Immediately I hated the place. It was way too sanitary for my purposes. I'm traveling. I want to see hypodermic needles on the floor, strange locals, organ grinders, men in lederhosen. This place was Starbucks by another name. The set up of the counter, the espresso machines, the front display of a tiny selection of expensive cookies and sandwiches-- classic Starbucks. And very clean. You can imagine how relieved I was to have not one, but two highly satisfying movements two consecutive days.
Well, despite my initial hostility, yesterday afternoon at the Mocha Bistro wasn't too awful. I ordered a mocha. It was over 3 dollars. The place was basically empty so I plugged in my cell phone charger, my laptop, my curling iron and washer and dryer and Kenmore oven. I was very productive.

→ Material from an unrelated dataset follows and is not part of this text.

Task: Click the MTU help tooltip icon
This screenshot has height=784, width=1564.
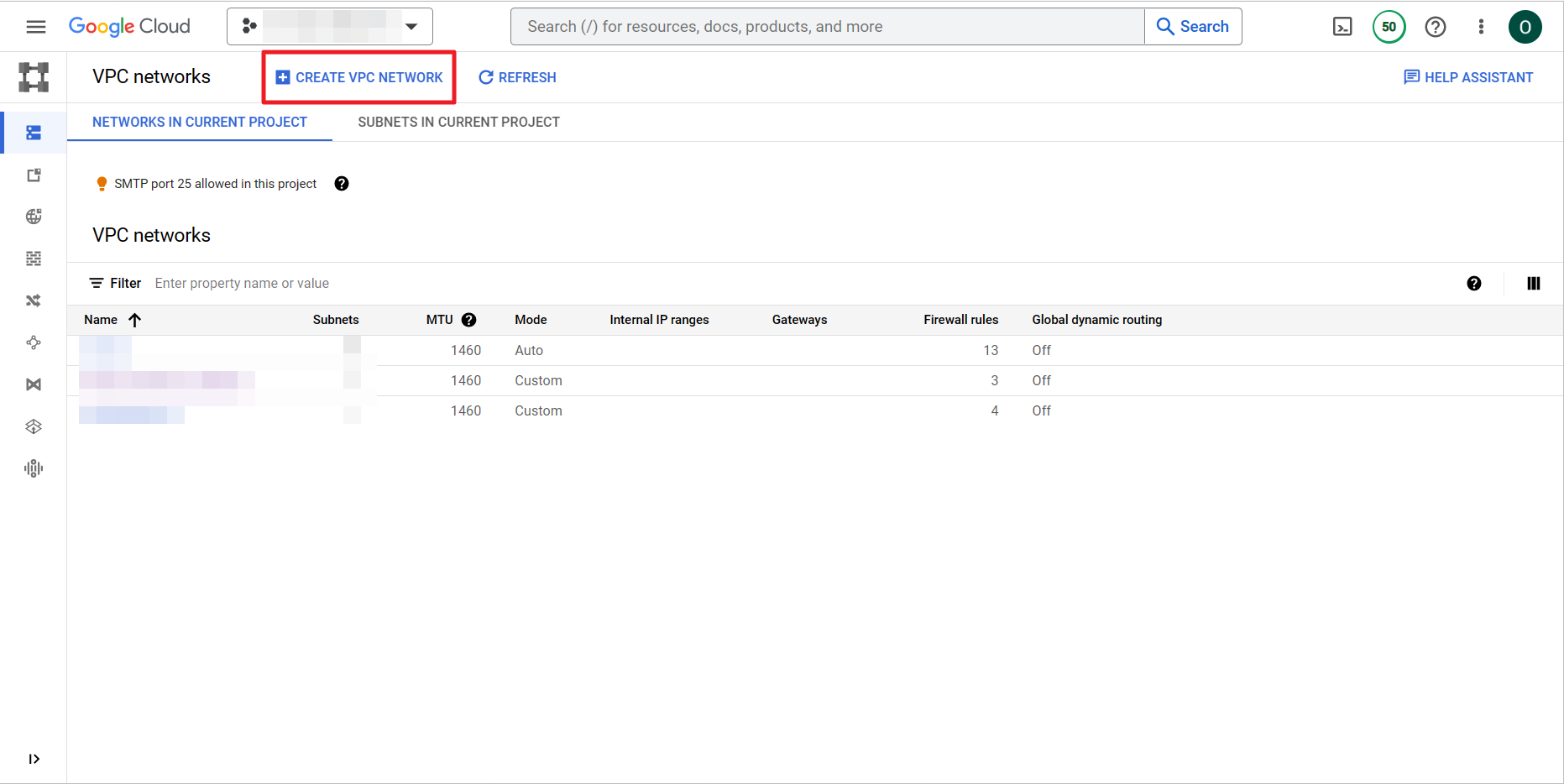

It was this morning, however, that Mocha showed it's true colors. The Hipster was back, sporting a red tie and shirt, very "Accountant Chic." There was another guy behind the counter, someone flabbier and balder than me so I felt bad for the guy, so I ordered a large coffee AND a bagel. The guy asked me if I wanted cream cheese, and I said, "What do you think?" I wish! I'm trying to be a completely different person on this trip. Much tougher than I usually am. I said, "Cream cheese would be great!" I probably smiled. I've got ways to go.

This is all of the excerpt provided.